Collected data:
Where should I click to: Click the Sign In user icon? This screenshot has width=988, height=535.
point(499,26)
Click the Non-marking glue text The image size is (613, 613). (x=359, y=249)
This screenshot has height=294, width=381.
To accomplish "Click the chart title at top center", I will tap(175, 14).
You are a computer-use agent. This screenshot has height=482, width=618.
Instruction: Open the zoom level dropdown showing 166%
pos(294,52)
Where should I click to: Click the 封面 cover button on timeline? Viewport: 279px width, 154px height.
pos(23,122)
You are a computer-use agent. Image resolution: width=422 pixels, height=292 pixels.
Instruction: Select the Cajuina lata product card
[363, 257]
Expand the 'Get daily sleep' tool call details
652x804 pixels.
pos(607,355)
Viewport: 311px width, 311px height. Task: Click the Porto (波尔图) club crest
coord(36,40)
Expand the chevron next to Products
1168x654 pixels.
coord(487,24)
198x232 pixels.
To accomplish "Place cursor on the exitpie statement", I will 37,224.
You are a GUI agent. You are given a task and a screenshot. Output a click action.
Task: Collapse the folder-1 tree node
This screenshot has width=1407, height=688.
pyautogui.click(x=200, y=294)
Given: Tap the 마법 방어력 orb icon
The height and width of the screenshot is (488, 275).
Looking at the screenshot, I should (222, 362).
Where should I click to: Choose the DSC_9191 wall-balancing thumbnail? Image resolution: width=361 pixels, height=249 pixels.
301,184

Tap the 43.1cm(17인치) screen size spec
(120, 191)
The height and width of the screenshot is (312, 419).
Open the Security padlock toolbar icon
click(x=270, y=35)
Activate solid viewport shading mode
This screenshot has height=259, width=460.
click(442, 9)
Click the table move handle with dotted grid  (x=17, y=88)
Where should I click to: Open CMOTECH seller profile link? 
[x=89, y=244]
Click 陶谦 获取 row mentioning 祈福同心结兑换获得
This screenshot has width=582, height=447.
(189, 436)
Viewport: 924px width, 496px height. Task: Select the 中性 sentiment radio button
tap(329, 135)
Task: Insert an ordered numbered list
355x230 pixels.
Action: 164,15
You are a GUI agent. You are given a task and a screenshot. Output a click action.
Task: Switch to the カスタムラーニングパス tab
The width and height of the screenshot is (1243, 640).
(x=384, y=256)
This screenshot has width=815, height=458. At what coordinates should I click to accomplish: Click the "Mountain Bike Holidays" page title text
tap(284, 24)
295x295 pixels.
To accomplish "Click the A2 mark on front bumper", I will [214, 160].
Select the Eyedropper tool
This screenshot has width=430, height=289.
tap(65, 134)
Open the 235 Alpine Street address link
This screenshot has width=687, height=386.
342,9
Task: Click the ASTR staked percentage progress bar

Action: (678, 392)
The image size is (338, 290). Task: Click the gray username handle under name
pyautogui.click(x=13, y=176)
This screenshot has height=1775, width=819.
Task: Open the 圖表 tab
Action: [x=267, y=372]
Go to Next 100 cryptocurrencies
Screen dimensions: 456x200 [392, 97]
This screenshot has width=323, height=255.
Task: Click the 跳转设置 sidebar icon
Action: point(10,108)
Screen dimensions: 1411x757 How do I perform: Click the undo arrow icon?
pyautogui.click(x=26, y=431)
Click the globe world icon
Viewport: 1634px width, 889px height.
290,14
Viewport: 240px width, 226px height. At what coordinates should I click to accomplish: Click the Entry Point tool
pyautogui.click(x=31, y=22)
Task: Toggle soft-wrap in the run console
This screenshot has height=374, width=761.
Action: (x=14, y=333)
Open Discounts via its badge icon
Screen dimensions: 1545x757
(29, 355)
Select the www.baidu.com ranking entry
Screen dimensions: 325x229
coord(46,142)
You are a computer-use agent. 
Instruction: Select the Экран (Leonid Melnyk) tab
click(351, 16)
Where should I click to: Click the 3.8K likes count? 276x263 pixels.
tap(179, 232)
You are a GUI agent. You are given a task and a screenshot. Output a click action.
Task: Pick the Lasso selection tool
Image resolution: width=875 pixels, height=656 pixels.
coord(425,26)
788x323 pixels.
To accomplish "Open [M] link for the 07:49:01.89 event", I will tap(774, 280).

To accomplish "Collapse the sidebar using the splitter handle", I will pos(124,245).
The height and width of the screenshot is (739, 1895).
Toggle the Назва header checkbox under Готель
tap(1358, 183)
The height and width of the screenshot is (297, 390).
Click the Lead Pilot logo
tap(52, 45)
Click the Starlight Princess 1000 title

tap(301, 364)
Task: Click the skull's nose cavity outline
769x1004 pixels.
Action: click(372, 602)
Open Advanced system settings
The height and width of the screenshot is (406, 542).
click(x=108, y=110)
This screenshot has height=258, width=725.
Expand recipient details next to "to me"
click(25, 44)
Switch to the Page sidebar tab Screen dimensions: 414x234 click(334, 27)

TRY IT: Each line of the data needs to be repeated exactly.

WRITTEN ANSWER:
Where should I click to: Click the Sign In user icon? This screenshot has width=988, height=535.
point(499,26)
Click the Non-marking glue text The image size is (613, 613). (x=359, y=249)
This screenshot has height=294, width=381.
To accomplish "Click the chart title at top center", I will tap(175, 14).
You are a computer-use agent. This screenshot has height=482, width=618.
Instruction: Open the zoom level dropdown showing 166%
pos(294,52)
Where should I click to: Click the 封面 cover button on timeline? Viewport: 279px width, 154px height.
pos(23,122)
You are a computer-use agent. Image resolution: width=422 pixels, height=292 pixels.
Instruction: Select the Cajuina lata product card
[363, 257]
Expand the 'Get daily sleep' tool call details
652x804 pixels.
pos(607,355)
Viewport: 311px width, 311px height. Task: Click the Porto (波尔图) club crest
coord(36,40)
Expand the chevron next to Products
1168x654 pixels.
coord(487,24)
198x232 pixels.
To accomplish "Place cursor on the exitpie statement", I will 37,224.
You are a GUI agent. You are given a task and a screenshot. Output a click action.
Task: Collapse the folder-1 tree node
This screenshot has width=1407, height=688.
pyautogui.click(x=200, y=294)
Given: Tap the 마법 방어력 orb icon
The height and width of the screenshot is (488, 275).
Looking at the screenshot, I should (222, 362).
Where should I click to: Choose the DSC_9191 wall-balancing thumbnail? Image resolution: width=361 pixels, height=249 pixels.
301,184

Tap the 43.1cm(17인치) screen size spec
(120, 191)
The height and width of the screenshot is (312, 419).
Open the Security padlock toolbar icon
click(x=270, y=35)
Activate solid viewport shading mode
This screenshot has height=259, width=460.
click(442, 9)
Click the table move handle with dotted grid  (x=17, y=88)
Where should I click to: Open CMOTECH seller profile link? 
[x=89, y=244]
Click 陶谦 获取 row mentioning 祈福同心结兑换获得
This screenshot has width=582, height=447.
(189, 436)
Viewport: 924px width, 496px height. Task: Select the 中性 sentiment radio button
tap(329, 135)
Task: Insert an ordered numbered list
355x230 pixels.
Action: 164,15
You are a GUI agent. You are given a task and a screenshot. Output a click action.
Task: Switch to the カスタムラーニングパス tab
The width and height of the screenshot is (1243, 640).
(x=384, y=256)
This screenshot has width=815, height=458. At what coordinates should I click to accomplish: Click the "Mountain Bike Holidays" page title text
tap(284, 24)
295x295 pixels.
To accomplish "Click the A2 mark on front bumper", I will [214, 160].
Select the Eyedropper tool
This screenshot has width=430, height=289.
tap(65, 134)
Open the 235 Alpine Street address link
This screenshot has width=687, height=386.
342,9
Task: Click the ASTR staked percentage progress bar

Action: (678, 392)
The image size is (338, 290). Task: Click the gray username handle under name
pyautogui.click(x=13, y=176)
This screenshot has height=1775, width=819.
Task: Open the 圖表 tab
Action: [x=267, y=372]
Go to Next 100 cryptocurrencies
Screen dimensions: 456x200 [392, 97]
This screenshot has width=323, height=255.
Task: Click the 跳转设置 sidebar icon
Action: point(10,108)
Screen dimensions: 1411x757 How do I perform: Click the undo arrow icon?
pyautogui.click(x=26, y=431)
Click the globe world icon
Viewport: 1634px width, 889px height.
290,14
Viewport: 240px width, 226px height. At what coordinates should I click to accomplish: Click the Entry Point tool
pyautogui.click(x=31, y=22)
Task: Toggle soft-wrap in the run console
This screenshot has height=374, width=761.
Action: (x=14, y=333)
Open Discounts via its badge icon
Screen dimensions: 1545x757
(29, 355)
Select the www.baidu.com ranking entry
Screen dimensions: 325x229
coord(46,142)
You are a computer-use agent. 
Instruction: Select the Экран (Leonid Melnyk) tab
click(351, 16)
Where should I click to: Click the 3.8K likes count? 276x263 pixels.
tap(179, 232)
You are a GUI agent. You are given a task and a screenshot. Output a click action.
Task: Pick the Lasso selection tool
Image resolution: width=875 pixels, height=656 pixels.
coord(425,26)
788x323 pixels.
To accomplish "Open [M] link for the 07:49:01.89 event", I will tap(774, 280).

To accomplish "Collapse the sidebar using the splitter handle", I will pos(124,245).
The height and width of the screenshot is (739, 1895).
Toggle the Назва header checkbox under Готель
tap(1358, 183)
The height and width of the screenshot is (297, 390).
Click the Lead Pilot logo
tap(52, 45)
Click the Starlight Princess 1000 title

tap(301, 364)
Task: Click the skull's nose cavity outline
769x1004 pixels.
Action: click(372, 602)
Open Advanced system settings
The height and width of the screenshot is (406, 542).
click(x=108, y=110)
This screenshot has height=258, width=725.
Expand recipient details next to "to me"
click(25, 44)
Switch to the Page sidebar tab Screen dimensions: 414x234 click(334, 27)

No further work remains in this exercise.